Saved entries
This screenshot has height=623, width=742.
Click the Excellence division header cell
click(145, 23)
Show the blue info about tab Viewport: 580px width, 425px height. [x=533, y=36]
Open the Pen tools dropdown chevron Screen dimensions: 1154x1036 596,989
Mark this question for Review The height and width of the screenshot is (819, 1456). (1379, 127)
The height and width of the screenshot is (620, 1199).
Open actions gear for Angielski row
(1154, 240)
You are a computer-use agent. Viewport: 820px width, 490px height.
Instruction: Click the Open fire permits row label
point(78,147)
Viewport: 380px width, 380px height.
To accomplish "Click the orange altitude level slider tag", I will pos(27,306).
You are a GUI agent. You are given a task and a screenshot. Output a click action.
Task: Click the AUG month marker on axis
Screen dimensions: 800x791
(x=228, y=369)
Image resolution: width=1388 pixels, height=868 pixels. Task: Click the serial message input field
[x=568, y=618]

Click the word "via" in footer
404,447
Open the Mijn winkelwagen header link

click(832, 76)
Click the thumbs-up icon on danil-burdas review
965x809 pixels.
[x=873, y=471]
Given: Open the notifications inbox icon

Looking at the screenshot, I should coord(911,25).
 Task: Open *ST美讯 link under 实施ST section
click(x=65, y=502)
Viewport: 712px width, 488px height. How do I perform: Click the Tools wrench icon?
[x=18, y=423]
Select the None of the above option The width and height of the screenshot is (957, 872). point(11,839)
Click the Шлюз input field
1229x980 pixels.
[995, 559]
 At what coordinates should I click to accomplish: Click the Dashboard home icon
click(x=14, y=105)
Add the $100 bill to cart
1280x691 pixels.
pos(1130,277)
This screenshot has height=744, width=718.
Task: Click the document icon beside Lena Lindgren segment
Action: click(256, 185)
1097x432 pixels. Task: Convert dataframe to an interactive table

TASK DESCRIPTION
Each line from the start of the records through the line holding "The height and width of the screenshot is (620, 1199)." must be returned exactly; nothing else belongs in the answer.

EXERCISE RESULT
This screenshot has height=623, width=742.
Click the Excellence division header cell
click(145, 23)
Show the blue info about tab Viewport: 580px width, 425px height. [x=533, y=36]
Open the Pen tools dropdown chevron Screen dimensions: 1154x1036 596,989
Mark this question for Review The height and width of the screenshot is (819, 1456). (1379, 127)
The height and width of the screenshot is (620, 1199).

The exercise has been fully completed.